WINFIELD — After years of studying the best way to improve the Winfield-Mt. Union school building, the school board only took about a minute of deliberation before officially adopting an improvement plan for the district.
Samuel Johnson, of BLDD Architects, went through the plan during a work session before the regular meeting Wednesday.As the board had previously discussed the issue during a prior work session, they approved the design, as well as a timeline for the construction. As a fallback, the council also discussed the stand-alone installation of a HVAC environment system. The $3 million HVAC system can be installed with funds the district has, but the district would not have funds for any other improvements for 10 years.
“A lot is riding on the passage of a bond issue,” superintendent Jeff Maeder commented.
The issue will go to vote in April. During the December meeting, the board learned instead of $6.1 million the total project would cost, the total would be between $7.5 and $7.9 million. Previously, the board had intended to bond for $4.3 million for the project, which would add $2.70 per $1,000 of assessed valuation to property taxes.

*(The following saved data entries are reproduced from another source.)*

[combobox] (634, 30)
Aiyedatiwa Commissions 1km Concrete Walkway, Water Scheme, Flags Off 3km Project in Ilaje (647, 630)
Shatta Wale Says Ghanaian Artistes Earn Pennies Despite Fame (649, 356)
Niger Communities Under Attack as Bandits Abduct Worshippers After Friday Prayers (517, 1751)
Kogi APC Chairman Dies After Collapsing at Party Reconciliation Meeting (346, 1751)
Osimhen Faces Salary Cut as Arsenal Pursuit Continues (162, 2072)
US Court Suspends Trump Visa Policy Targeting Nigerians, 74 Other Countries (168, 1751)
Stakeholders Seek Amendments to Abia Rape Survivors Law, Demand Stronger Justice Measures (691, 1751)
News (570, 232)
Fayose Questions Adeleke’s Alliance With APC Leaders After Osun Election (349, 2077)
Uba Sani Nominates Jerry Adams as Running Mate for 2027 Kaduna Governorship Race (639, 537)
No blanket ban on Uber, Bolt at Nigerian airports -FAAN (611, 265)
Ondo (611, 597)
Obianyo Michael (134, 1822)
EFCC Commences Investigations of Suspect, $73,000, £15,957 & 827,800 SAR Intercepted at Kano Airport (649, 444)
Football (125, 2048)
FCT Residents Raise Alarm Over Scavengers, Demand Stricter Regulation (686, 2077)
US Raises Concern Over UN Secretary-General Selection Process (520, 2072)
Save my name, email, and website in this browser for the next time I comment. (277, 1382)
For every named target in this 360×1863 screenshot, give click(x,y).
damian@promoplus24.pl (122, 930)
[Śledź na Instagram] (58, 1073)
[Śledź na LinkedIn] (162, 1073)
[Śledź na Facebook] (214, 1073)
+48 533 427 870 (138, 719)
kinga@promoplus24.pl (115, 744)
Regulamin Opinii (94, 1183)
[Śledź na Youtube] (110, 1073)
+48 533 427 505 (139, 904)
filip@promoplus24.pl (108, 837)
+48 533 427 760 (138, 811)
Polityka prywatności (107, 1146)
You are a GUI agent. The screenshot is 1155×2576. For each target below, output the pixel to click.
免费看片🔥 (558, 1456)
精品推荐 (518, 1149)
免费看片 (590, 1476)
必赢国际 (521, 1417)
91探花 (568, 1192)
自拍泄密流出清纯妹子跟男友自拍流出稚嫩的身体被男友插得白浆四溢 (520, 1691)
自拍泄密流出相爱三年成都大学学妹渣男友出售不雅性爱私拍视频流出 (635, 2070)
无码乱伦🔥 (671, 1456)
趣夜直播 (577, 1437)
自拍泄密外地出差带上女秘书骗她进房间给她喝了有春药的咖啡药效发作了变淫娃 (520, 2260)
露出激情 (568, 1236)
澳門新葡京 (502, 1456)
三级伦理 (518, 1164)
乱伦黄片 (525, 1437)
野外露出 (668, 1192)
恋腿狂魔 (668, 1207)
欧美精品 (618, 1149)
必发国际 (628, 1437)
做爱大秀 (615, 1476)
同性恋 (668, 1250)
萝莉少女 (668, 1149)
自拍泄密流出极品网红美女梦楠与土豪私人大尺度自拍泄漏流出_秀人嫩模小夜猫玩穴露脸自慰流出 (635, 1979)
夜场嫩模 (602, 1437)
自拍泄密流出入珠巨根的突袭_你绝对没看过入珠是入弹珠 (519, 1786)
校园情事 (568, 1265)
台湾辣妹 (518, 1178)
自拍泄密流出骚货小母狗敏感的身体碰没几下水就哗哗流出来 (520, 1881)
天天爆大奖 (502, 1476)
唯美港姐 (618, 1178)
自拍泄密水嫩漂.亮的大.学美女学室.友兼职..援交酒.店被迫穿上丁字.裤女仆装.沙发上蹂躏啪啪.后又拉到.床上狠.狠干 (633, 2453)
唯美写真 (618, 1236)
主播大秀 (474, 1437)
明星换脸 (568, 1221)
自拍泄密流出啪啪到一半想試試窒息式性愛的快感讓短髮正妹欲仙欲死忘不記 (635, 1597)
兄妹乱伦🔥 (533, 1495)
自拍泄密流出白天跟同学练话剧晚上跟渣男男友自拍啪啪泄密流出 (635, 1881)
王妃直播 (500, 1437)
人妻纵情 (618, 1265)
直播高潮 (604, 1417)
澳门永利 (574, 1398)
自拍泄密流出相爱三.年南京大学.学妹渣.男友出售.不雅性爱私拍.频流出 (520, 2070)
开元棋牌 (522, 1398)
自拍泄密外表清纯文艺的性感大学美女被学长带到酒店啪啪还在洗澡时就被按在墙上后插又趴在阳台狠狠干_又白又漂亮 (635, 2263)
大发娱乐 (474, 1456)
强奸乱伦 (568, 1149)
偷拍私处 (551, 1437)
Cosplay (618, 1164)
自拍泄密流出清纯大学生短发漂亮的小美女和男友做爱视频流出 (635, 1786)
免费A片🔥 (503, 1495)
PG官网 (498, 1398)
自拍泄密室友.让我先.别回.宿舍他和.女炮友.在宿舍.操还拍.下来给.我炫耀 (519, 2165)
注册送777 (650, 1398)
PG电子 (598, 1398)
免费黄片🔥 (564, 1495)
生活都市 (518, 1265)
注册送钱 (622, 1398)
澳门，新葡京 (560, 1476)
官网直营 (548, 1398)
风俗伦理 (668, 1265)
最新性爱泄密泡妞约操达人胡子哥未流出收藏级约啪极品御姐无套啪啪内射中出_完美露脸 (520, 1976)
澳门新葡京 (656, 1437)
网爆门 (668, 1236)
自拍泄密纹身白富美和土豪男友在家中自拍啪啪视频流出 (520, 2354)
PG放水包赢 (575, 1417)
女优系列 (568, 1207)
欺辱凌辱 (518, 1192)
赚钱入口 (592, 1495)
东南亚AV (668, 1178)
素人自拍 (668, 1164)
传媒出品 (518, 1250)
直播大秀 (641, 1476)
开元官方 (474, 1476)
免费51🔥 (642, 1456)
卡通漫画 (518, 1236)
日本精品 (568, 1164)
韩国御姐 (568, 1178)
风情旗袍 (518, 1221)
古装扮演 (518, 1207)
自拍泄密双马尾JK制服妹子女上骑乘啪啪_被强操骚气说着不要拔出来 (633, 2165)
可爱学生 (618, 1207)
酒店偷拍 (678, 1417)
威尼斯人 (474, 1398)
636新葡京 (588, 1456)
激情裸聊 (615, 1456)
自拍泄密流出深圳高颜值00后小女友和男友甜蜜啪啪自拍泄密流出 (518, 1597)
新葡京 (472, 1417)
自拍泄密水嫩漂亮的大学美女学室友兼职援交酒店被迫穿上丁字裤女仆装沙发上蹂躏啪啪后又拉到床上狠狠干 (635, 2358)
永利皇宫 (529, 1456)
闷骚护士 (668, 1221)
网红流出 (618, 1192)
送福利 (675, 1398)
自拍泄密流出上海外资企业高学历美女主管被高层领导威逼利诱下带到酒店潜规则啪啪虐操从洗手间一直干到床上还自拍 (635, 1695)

According to the proposed three-year master plan Johnson unveiled, phase 1 of the project would cover the renovation of a bank building the district is in the process of purchasing; upgrading the pre-K extension; do renovations to the band and music rooms and the commons area; and install the HVAC system. The phase would cost $6,250,000. Phase 2 of the plan would renovate the school’s gym including the addition of seating. This would cost $1,125,000 and is dependent on state Secure an Advanced Vision for Education (SAVE) funding, which has not been confirmed will continue. If the funding is approved, the renovations would take place in the summer of 2020 and part of 2021.
Maeder reiterated during the meeting that the installation of an HVAC system is something that needs to be done.
A previous two-question bond issue to fund school improvements was narrowly defeated in February 2017. In that issue, the district had asked for $4 per $1,000 of assessed valuation.